Nuclear energy’s fate is not being dictated solely by markets, though. Policy makers focused on pushing renewable sources of energy above all else — heavily subsidizing solar and wind projects, and setting legal targets for power generation from renewables — are contributing actively to shut the industry down. Facing intense popular aversion, nuclear energy is being left to wither.
As Will Boisvert wrote in an analysis for Environmental Progress, an environmental organization that advocates nuclear energy, the industry’s woes “could be remedied by subsidies substantially smaller than those routinely given to renewables.” The federal production tax credit for wind farms, for instance, is worth $23 per megawatt-hour, which is more than the amount that nuclear generators would need to break even.

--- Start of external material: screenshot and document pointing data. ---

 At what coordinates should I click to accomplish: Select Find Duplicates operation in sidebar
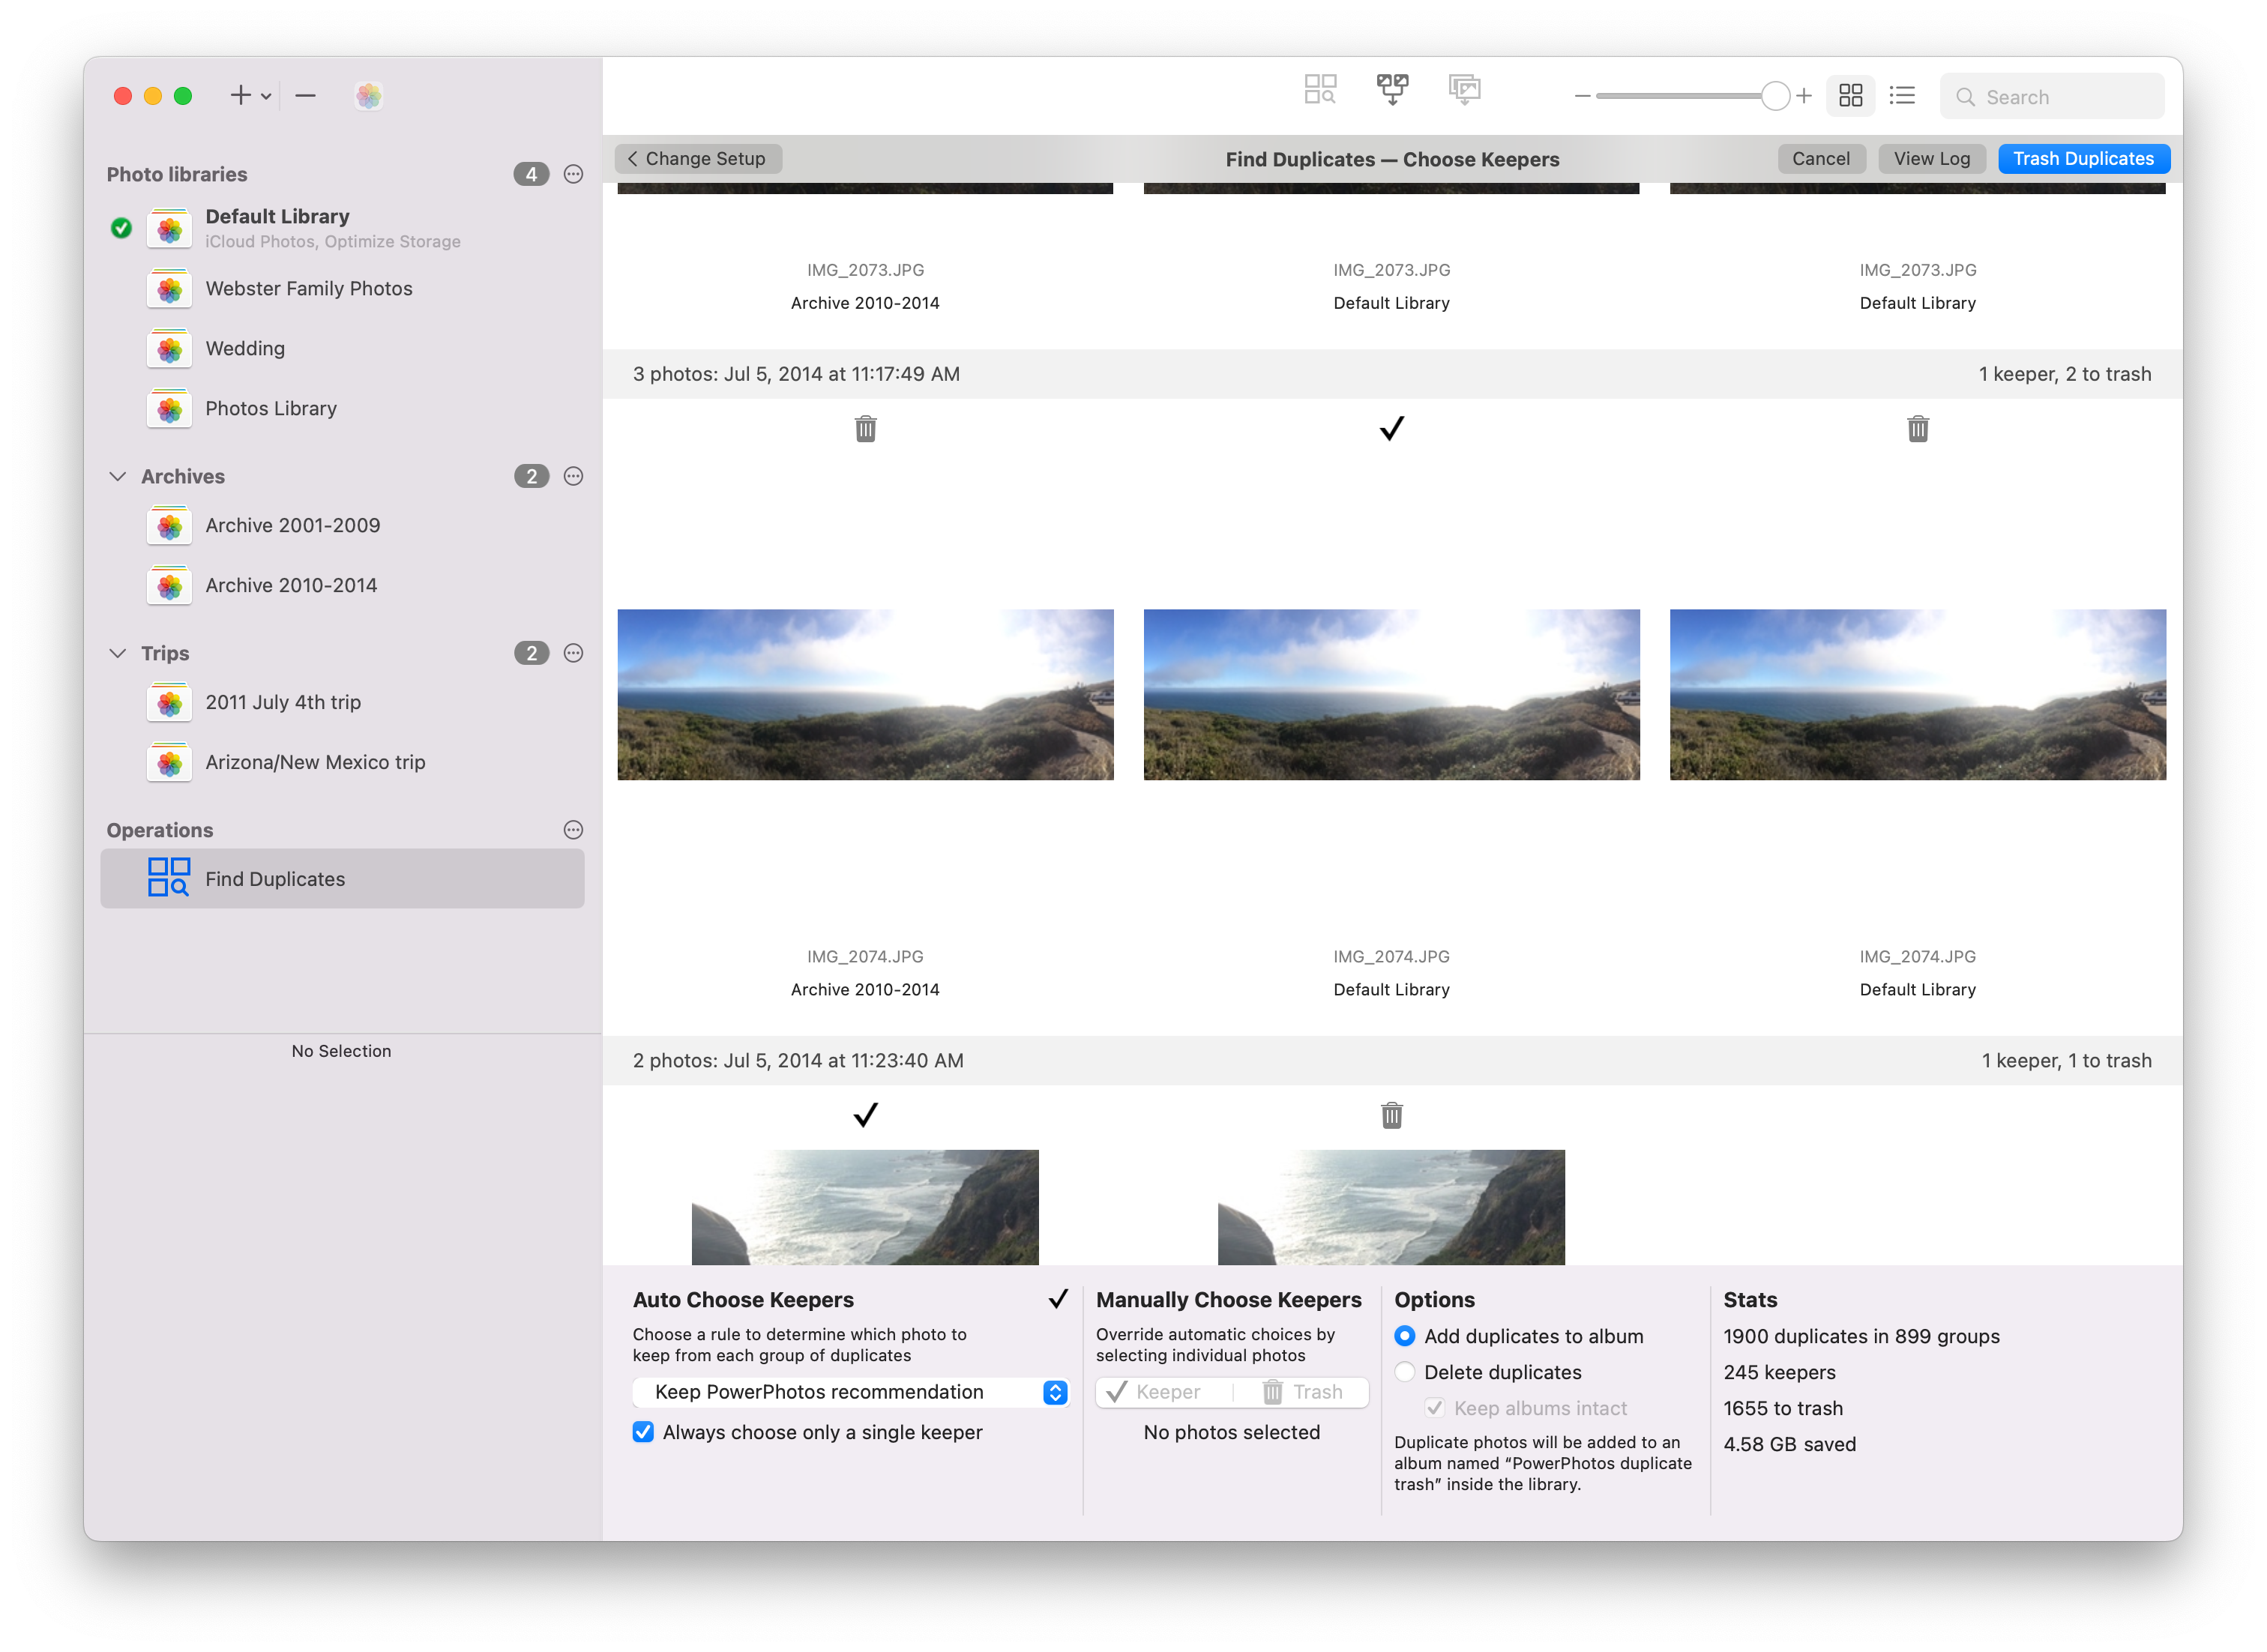[x=275, y=879]
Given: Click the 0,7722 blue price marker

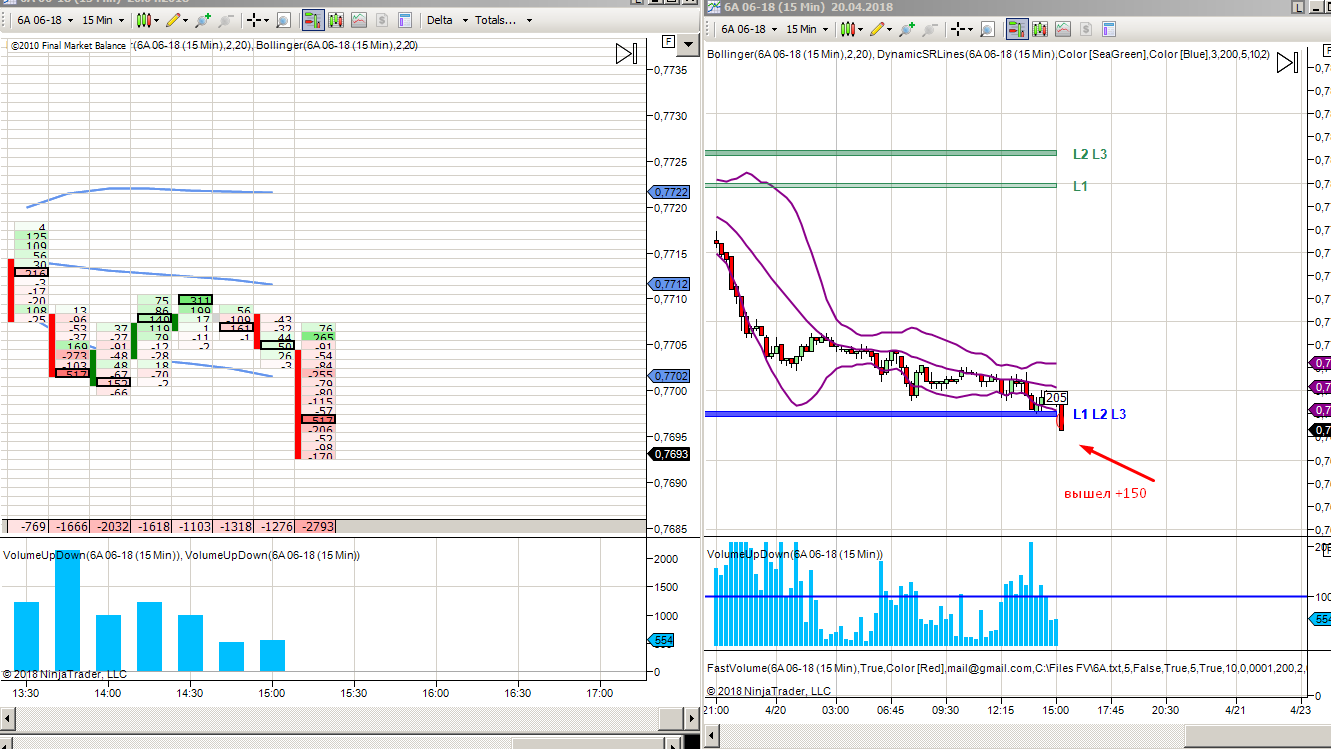Looking at the screenshot, I should coord(669,192).
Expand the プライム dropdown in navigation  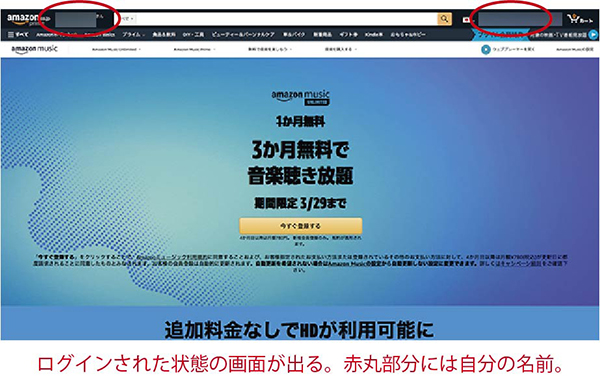133,34
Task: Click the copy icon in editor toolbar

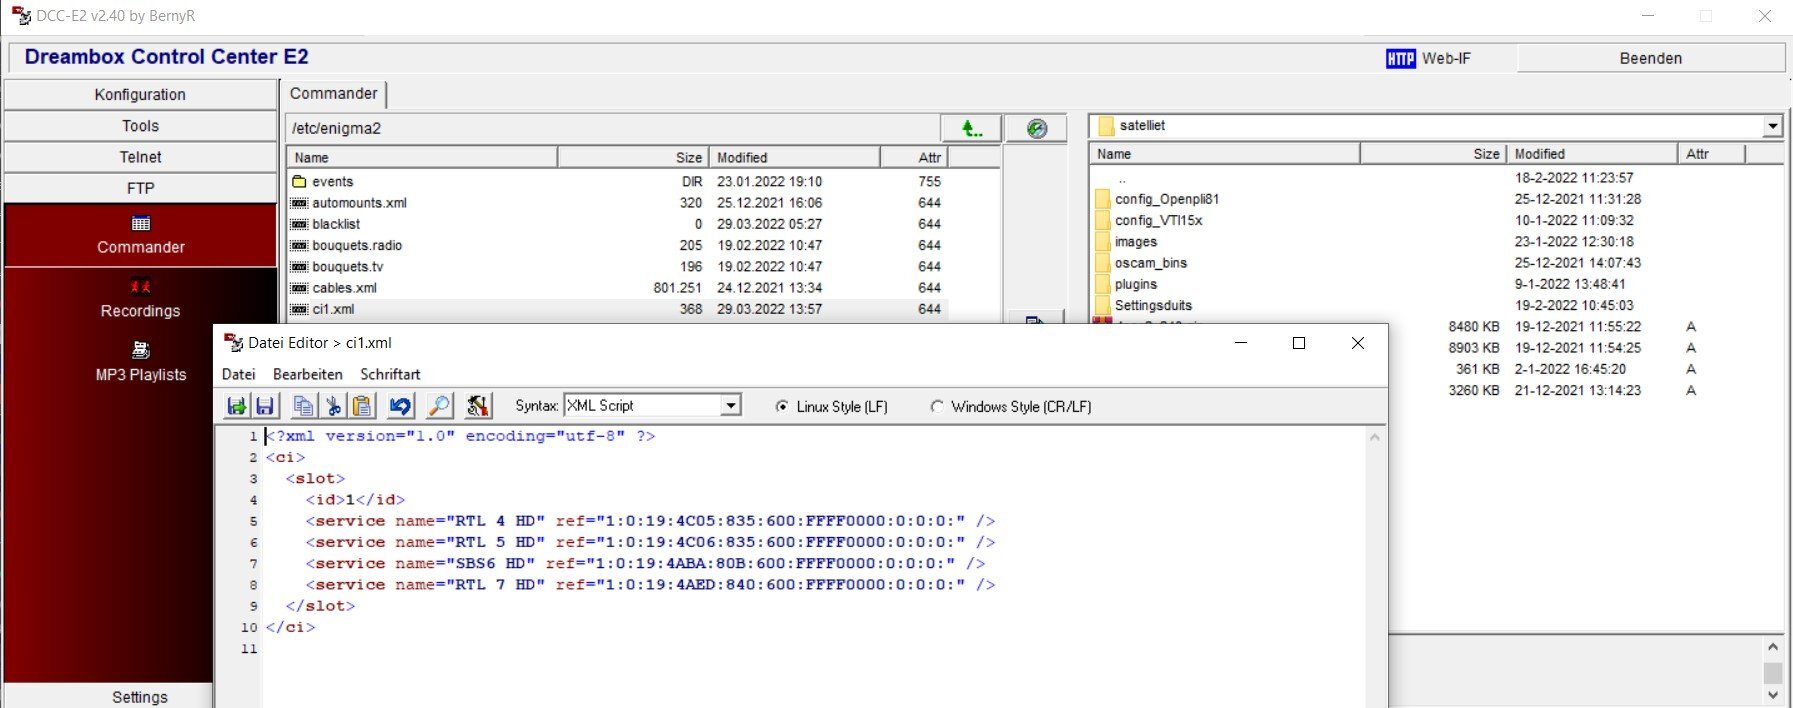Action: pyautogui.click(x=303, y=406)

Nuclear generators’ troubles highlight the unintended consequences of brute force policies to push more and more renewable energy onto the grid. These policies do more than endanger the nuclear industry. They could set back the entire effort against climate change.
California, where generators are expected to get half of their electricity from renewables by 2030, offers a pretty good illustration of the problem. It’s called the “duck curve.” It shows what adding renewables to the electric grid does to the demand for other sources of power, and it does look like a duck.
As more and more solar capacity is fed onto the grid, it will displace alternatives. An extra watt from the sun costs nothing. But the sun doesn’t shine equally at all times. Around noon, when it is blazing, there will be little need for energy from nuclear reactors, or even from gas or coal. At 7 p.m., when people get home from work and turn on their appliances, the sun will no longer be so hot. Ramping up alternative sources then will be indispensable.
The problem is that nuclear reactors, and even gas- and coal-fired generators, can’t switch themselves on and off on a dime. So what happens is that around the middle of the day those generators have to pay the grid to take their power. Unsurprisingly, this erodes nukes’ profitability. It might even nudge them out of the system altogether.
How does a renewables strategy play out in the future? Getting more power from renewables at 7 p.m. will mean building excess capacity at noon. Indeed, getting all power from renewables will require building capacity equal to several times the demand during the middle of the day and keeping it turned off much of the time.
Daily fluctuations are not the end of it. Wind power and sunlight change with the seasons, too. What’s more, climate change will probably change their power and seasonality in unforeseen ways. Considering how expensive wind and sun farms can be, it might make sense to reconsider a strategy that dashes a zero-carbon energy source that could stay on all the time.